The Durango has been around for a mere five years, but it seems so long. The SUV world has moved so fast. In those short five years the Durango has gone from innovative to dated by its competition. But it has established enduring strengths and character; it's truly rugged and sporty, with distinctive styling that reflects those values.
Now comes the 2004 Dodge Durango, a total rewrite of the Durango book. It's seven inches longer, and the wheelbase, width and height have all grown by three inches, bringing it to a size between the Chevy Tahoe and Ford Expedition. Its skin has been completely restyled, and there are two new engines: a 3.7-liter V6 and a 5.7-liter Hemi V8, in addition to the popular 4.7-liter V8.
The new Durango offers excellent ride and handling, without that unrefined, rough round the edges feel that characterized the previous-generation model. Both the 4.7-liter and 5.7-liter V8s are superb, smooth and powerful. They come with a five-speed automatic that's smooth, refined, smart and responsive. Inside, it's quiet, roomy, comfortable and technologically sophisticated. These descriptions would not have fit last year's model.
The all-new Durango is both more and less of a truck than it was before. More because it's stronger; and less because it simply feels less like a truck than the former Durango, despite its size.
There are three models of Durango: ST, SLT or Limited. All models come with either 2WD or 4WD.
The base ST lists for $26,565 with 2WD and $29,350 with 4WD including destination, a great value considering the content. It's thousands lower than the MSRP of the '03 Durango, which was heavily rebated. For the first time, a V6 is available. The new single-overhead-cam engine displaces 3.7 liters, makes 210 horsepower with 235 pound-feet of torque, and gets 16/21 mpg. The V6 uses a four-speed automatic transmission and can pull a 3700-pound trailer. Standard features on the ST include four-wheel disc brakes with electronic brake distribution, 17-inch steel wheels with on/off-road tires, a single-disc CD player, cloth interior with a 40/20/40 split rear seat, remote keyless entry and a 27-gallon fuel tank. Options include the SOHC 4.7-liter V8 engine that makes 230/290 horsepower and torque, a bigger alternator and battery, traction control, halogen headlamps, heavy-duty shocks and springs, a two-speed transfer case (low and high gears for 4WD), side curtain airbags and a sunroof.
The SLT is distinguished by the third-row seat, a 50/50 fold-flat bench. The SLT can be had with the V6 and 2WD, but the standard engine is the 4.7-liter V8. Optional is the 335-horsepower 5.7-liter Hemi V8 for $895. The engine is new for Durango but has one year under its crank in 2003 Dodge Ram trucks. Both V8 engines use an extremely smooth five-speed automatic transmission.

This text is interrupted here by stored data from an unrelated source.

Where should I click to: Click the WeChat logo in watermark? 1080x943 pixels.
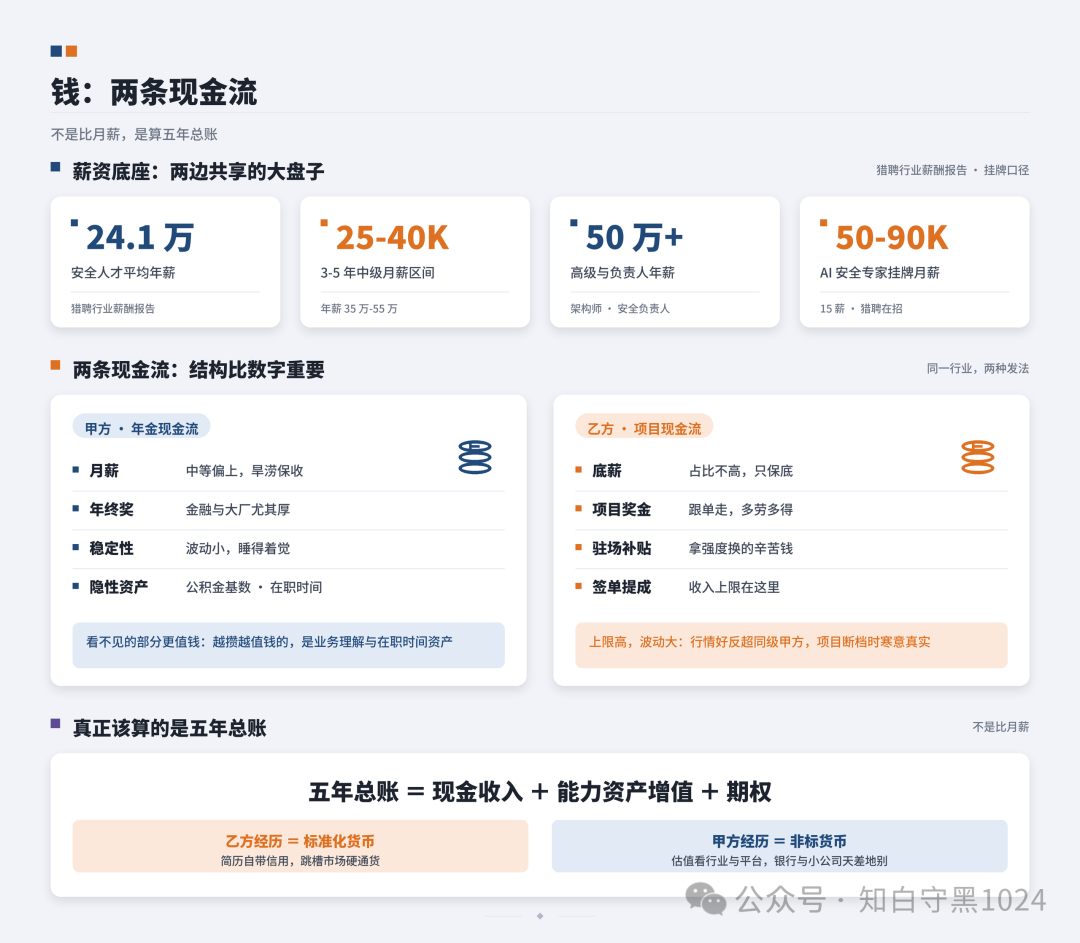click(706, 900)
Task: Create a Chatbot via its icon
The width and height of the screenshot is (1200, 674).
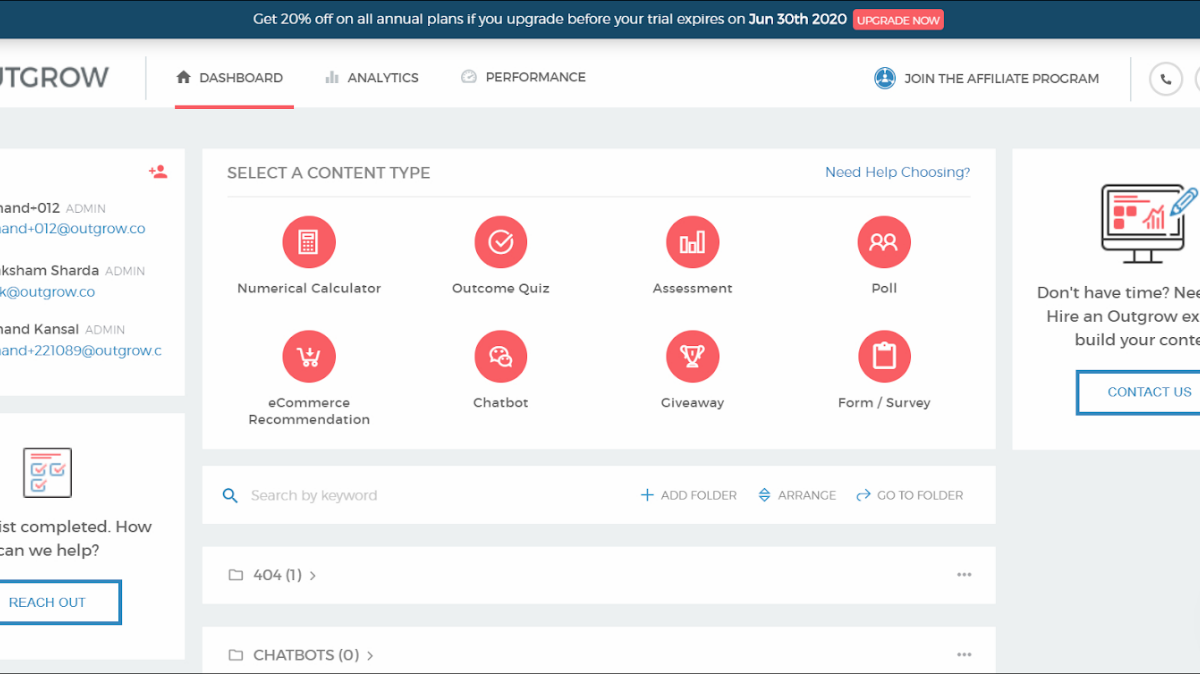Action: (500, 356)
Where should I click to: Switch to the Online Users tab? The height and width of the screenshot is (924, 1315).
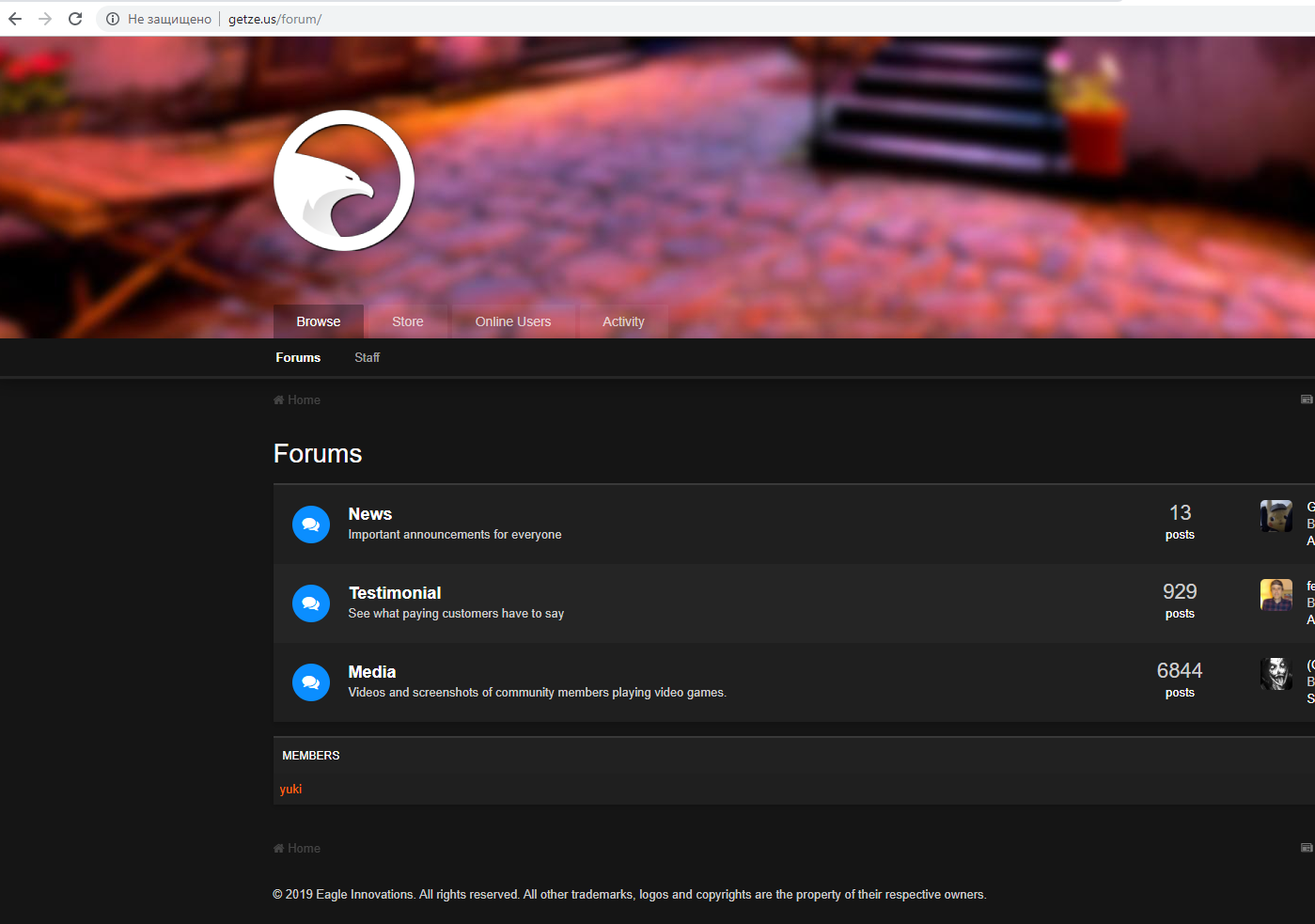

A 4x4 SLT, the best-selling Durango model, runs $31,590 including destination, a highly competitive price considering all the new engineering (which we'll get to). Standard equipment includes body-colored moldings and fascia, power driver's seat, interior wood trim, rear AC, foglamps and roof rails. Options include leather, heated seats, satellite radio, a hands-free phone system and a DVD entertainment system with wireless headphones.
At $34,900, the Limited throws in the luxury: leather seats, a 384-watt, eight-speaker MP3 sound system with six-disc CD, aluminum wheels, folding power heated mirrors, and a memory system for just about everything you can think of to set, including adjustable pedals. The only thing the driver needs to remember is how to work the memory system.
Unfortunately, neither electronic stability control nor side door airbags are available.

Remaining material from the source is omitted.